*** Opening Listed entries ***

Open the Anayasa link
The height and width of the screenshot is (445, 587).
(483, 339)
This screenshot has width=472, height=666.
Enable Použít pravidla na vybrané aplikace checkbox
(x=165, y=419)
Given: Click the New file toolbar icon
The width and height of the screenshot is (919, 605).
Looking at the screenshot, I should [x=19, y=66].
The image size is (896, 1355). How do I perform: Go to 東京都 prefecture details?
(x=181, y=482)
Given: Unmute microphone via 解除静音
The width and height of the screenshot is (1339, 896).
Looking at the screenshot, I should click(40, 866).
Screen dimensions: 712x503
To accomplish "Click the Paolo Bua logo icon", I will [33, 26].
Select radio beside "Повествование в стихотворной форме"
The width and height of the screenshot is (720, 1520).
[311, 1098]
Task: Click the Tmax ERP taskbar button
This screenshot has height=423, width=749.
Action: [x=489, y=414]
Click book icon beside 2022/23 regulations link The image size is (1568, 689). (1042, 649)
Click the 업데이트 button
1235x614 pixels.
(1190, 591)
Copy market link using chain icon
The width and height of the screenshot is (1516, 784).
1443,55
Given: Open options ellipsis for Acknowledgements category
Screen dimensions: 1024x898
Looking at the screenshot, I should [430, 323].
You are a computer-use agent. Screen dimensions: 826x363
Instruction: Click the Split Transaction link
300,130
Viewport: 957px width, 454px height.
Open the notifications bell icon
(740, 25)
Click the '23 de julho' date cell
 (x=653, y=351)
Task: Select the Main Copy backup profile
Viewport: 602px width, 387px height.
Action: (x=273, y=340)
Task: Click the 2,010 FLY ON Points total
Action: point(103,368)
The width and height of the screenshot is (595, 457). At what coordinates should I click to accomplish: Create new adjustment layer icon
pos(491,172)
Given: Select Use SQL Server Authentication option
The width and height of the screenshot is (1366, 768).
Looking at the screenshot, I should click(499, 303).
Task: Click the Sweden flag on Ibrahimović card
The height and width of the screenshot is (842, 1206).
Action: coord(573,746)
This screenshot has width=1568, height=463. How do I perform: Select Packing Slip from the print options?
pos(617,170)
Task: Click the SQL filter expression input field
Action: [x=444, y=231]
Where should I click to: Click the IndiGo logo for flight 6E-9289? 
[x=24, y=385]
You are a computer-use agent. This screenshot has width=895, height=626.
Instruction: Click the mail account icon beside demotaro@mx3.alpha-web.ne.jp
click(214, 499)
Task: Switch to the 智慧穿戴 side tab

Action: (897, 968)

*** Closing Listed entries ***

**Task to carry out:** Only the number is wanted: how many lines in the entries above contain the word "Copy"?

**Answer box:** 2